EXERCISE » Pictures are to be omitted. Output only the lines from the one containing "Task: Select the XS size row label" through the end of the data, word for word.

SUPPLIED INFORMATION »
--------------------

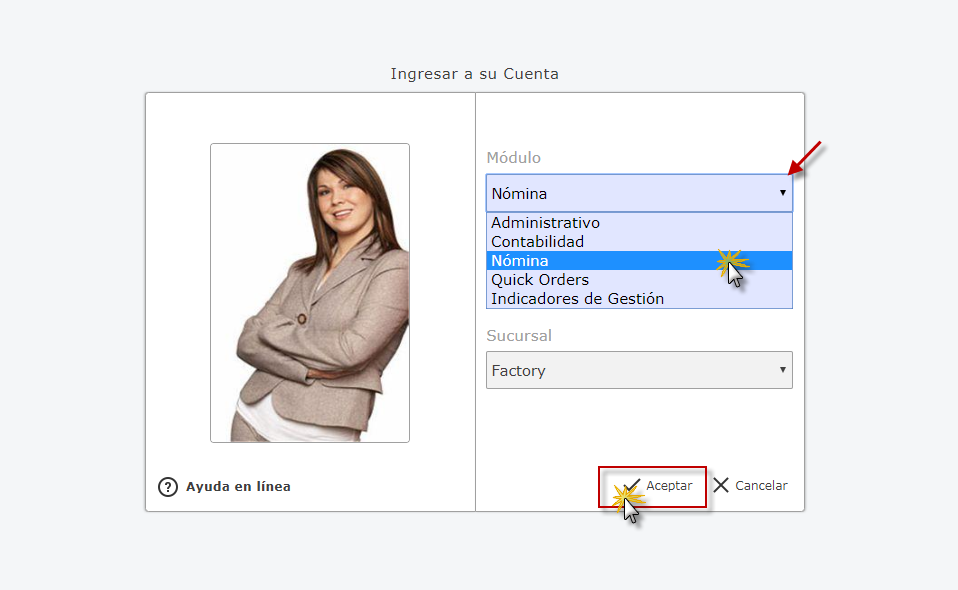Click the question mark help icon
The image size is (958, 590).
coord(168,487)
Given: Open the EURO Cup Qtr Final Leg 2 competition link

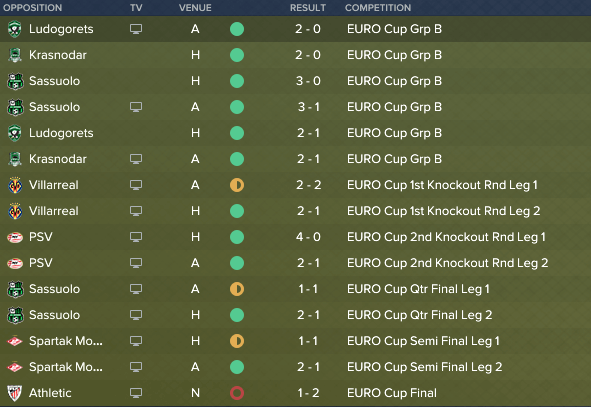Looking at the screenshot, I should point(420,315).
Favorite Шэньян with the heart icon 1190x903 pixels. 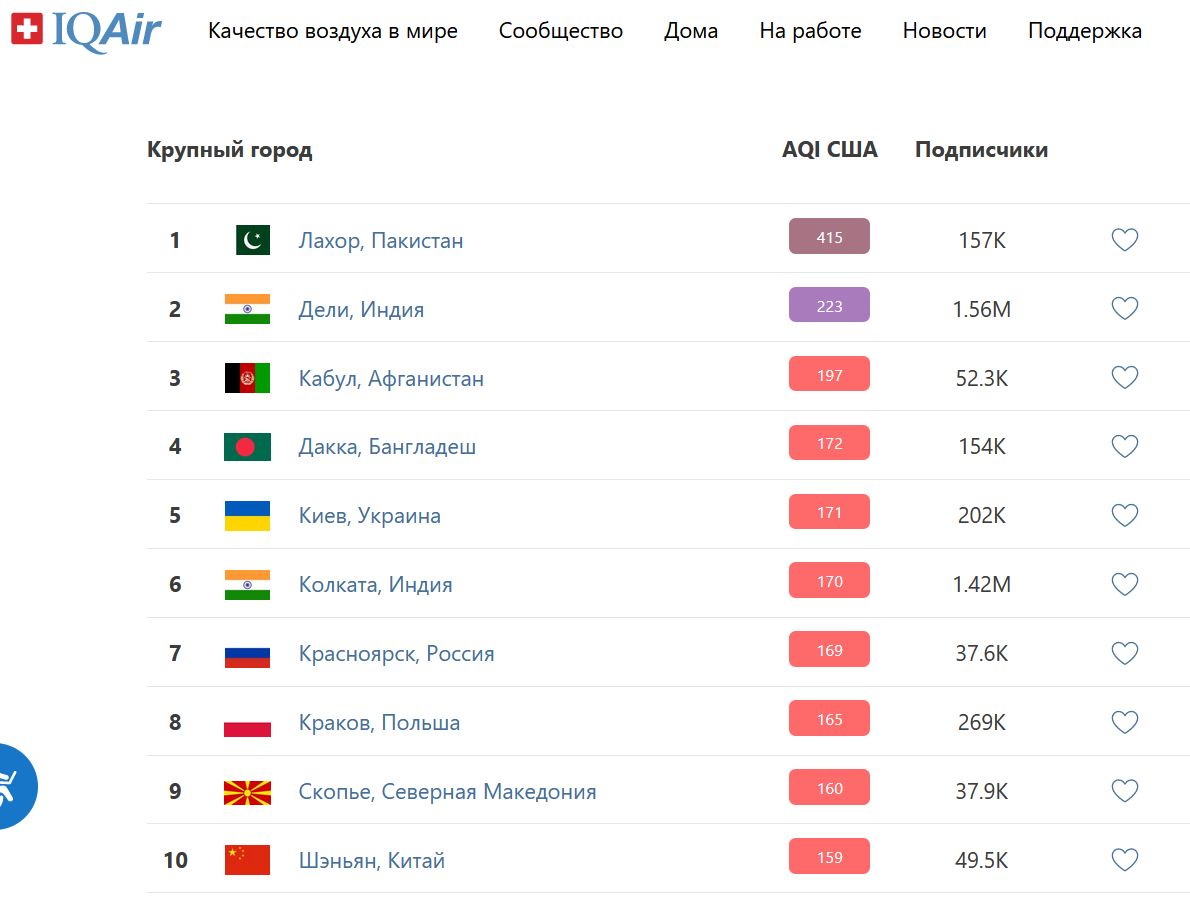click(1124, 859)
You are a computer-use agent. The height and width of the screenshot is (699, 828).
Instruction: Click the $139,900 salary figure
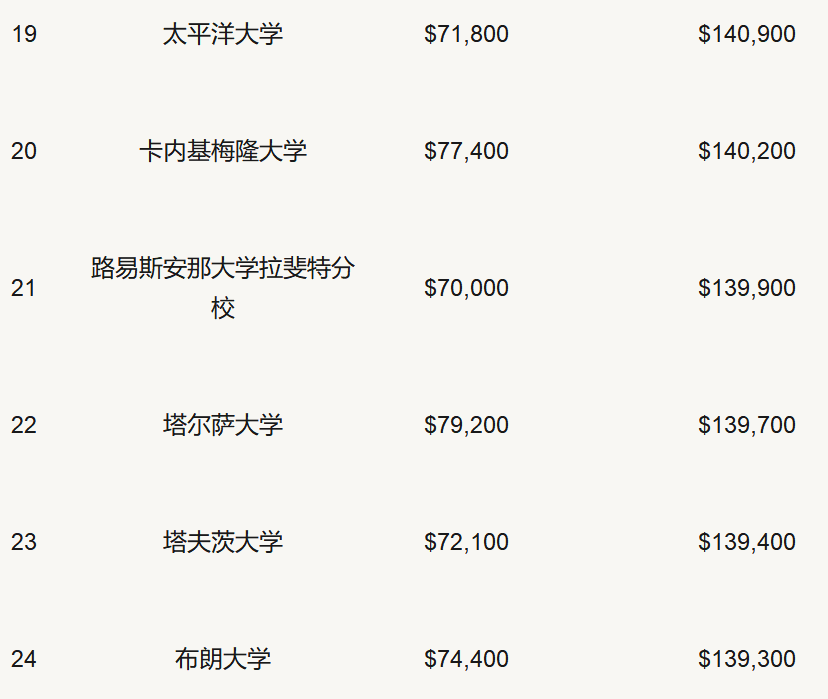coord(747,289)
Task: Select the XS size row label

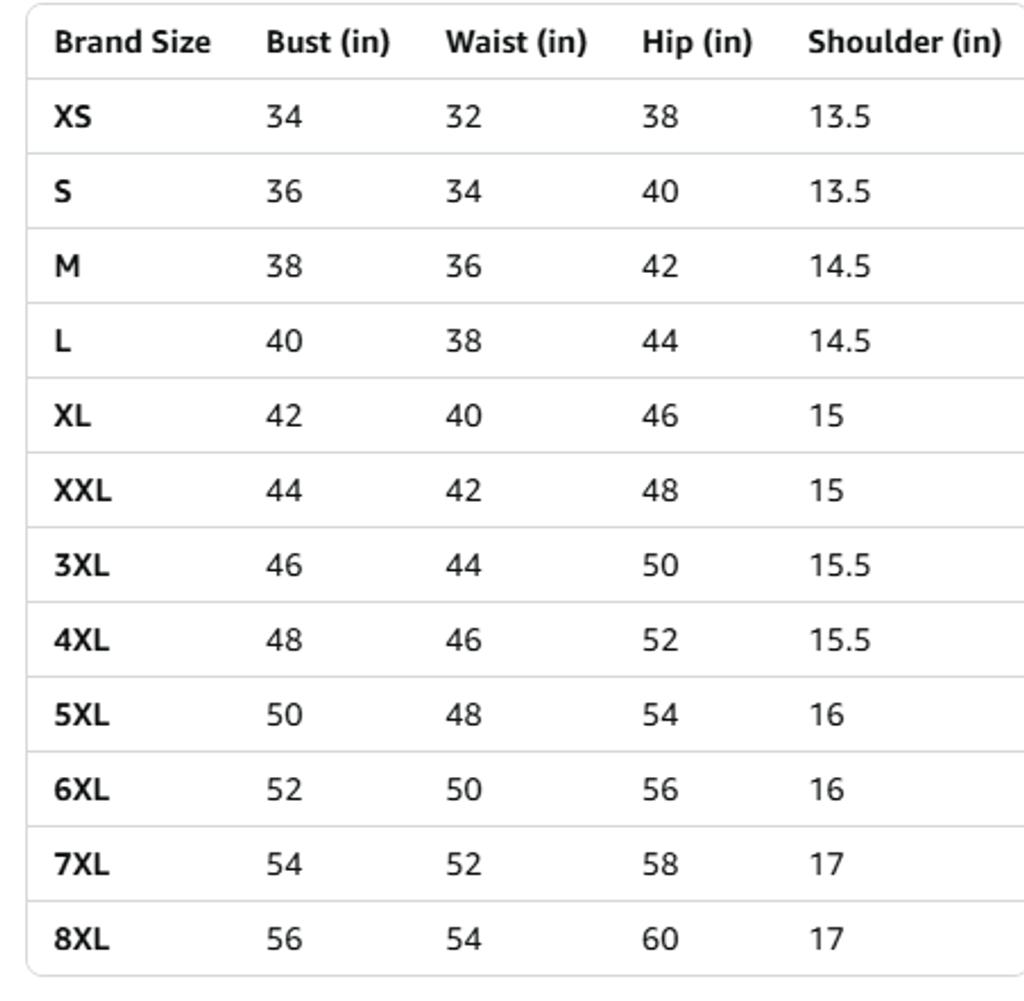Action: (x=72, y=117)
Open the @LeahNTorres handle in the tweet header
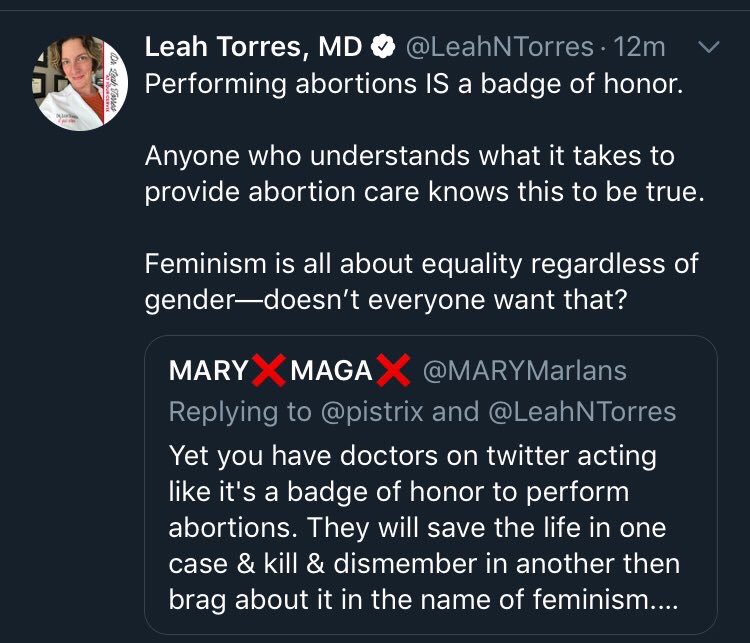The image size is (750, 643). tap(497, 48)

--------------------

ANSWER SPACE »
Task: Select the XS size row label

Action: (x=72, y=117)
Open the @LeahNTorres handle in the tweet header
The image size is (750, 643). tap(497, 48)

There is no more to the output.